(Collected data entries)

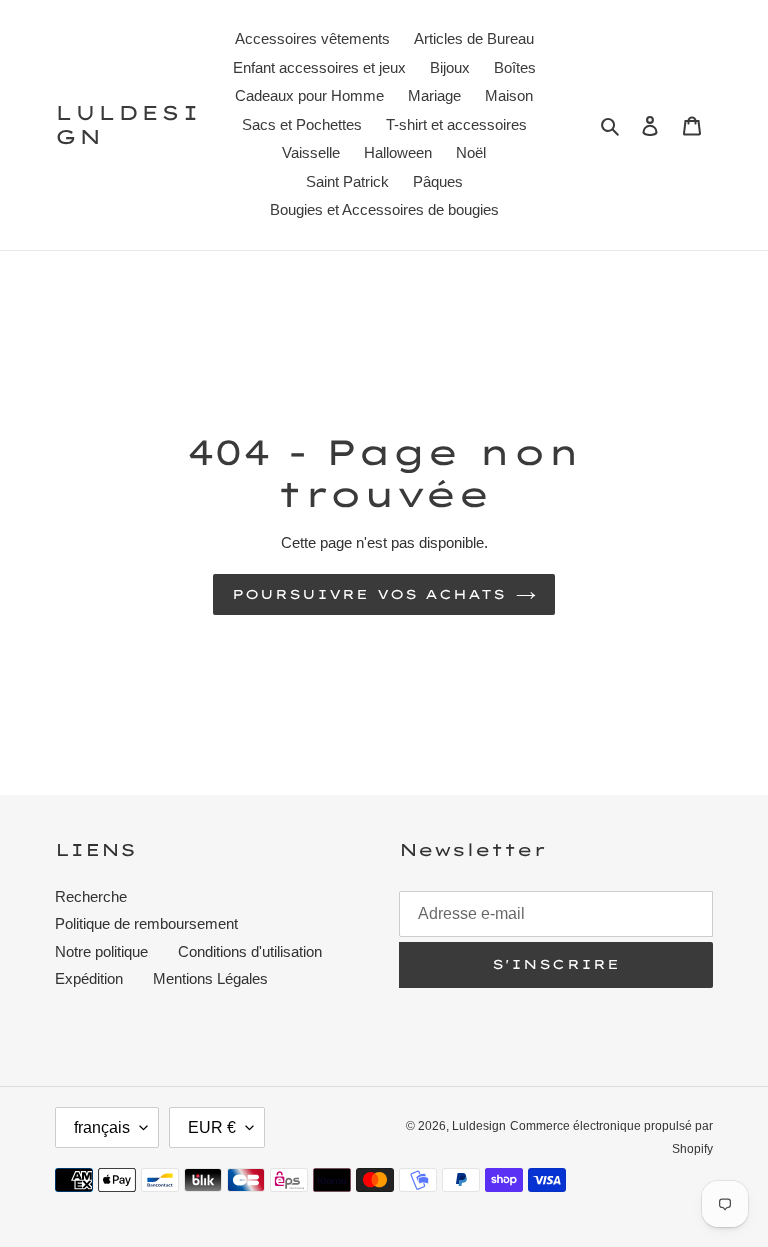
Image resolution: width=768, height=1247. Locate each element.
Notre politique (101, 951)
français (102, 1127)
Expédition (89, 978)
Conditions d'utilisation (250, 951)
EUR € (212, 1127)
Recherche (91, 896)
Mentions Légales (210, 978)
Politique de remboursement (146, 923)
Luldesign (128, 125)
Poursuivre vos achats (369, 594)
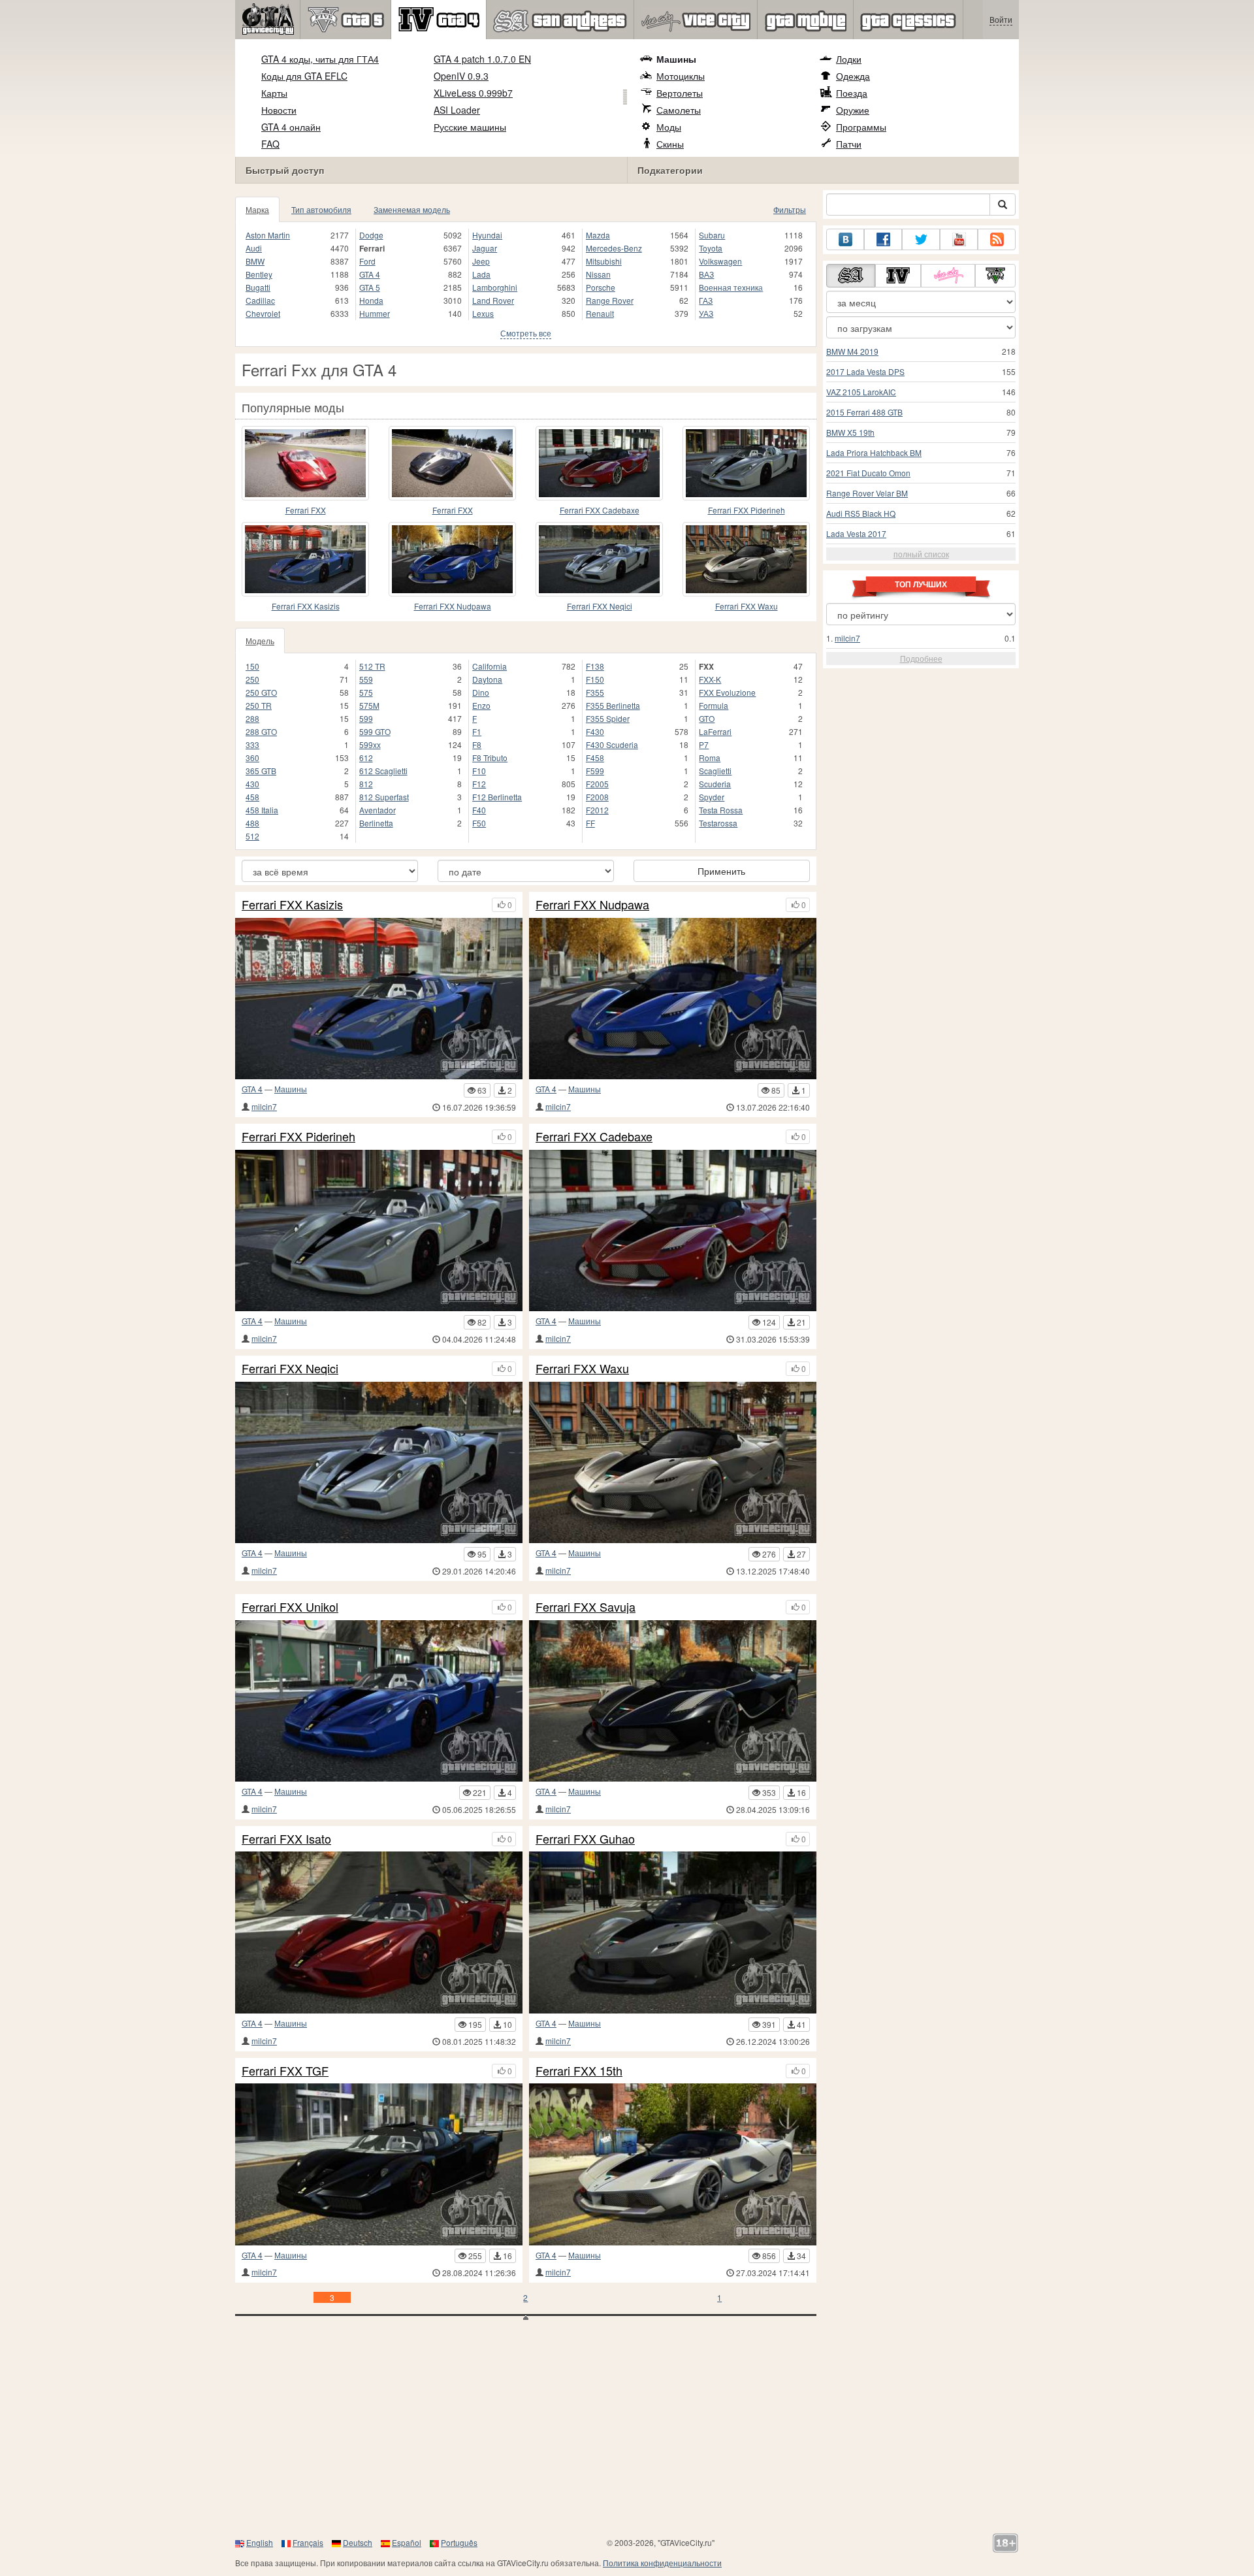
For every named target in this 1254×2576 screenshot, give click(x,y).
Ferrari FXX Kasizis (306, 605)
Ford (367, 261)
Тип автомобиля (321, 209)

Task goal ▸
Output all of the entries once more, word for word, with the images removed.

The answer ▸
Image resolution: width=768, height=1247. Locate each element.
Notre politique (101, 951)
français (102, 1127)
Expédition (89, 978)
Conditions d'utilisation (250, 951)
EUR € (212, 1127)
Recherche (91, 896)
Mentions Légales (210, 978)
Politique de remboursement (146, 923)
Luldesign (128, 125)
Poursuivre vos achats (369, 594)
For every named target in this 1254×2576 screenshot, give click(x,y).
Ferrari FXX Kasizis (306, 605)
Ford (367, 261)
Тип автомобиля (321, 209)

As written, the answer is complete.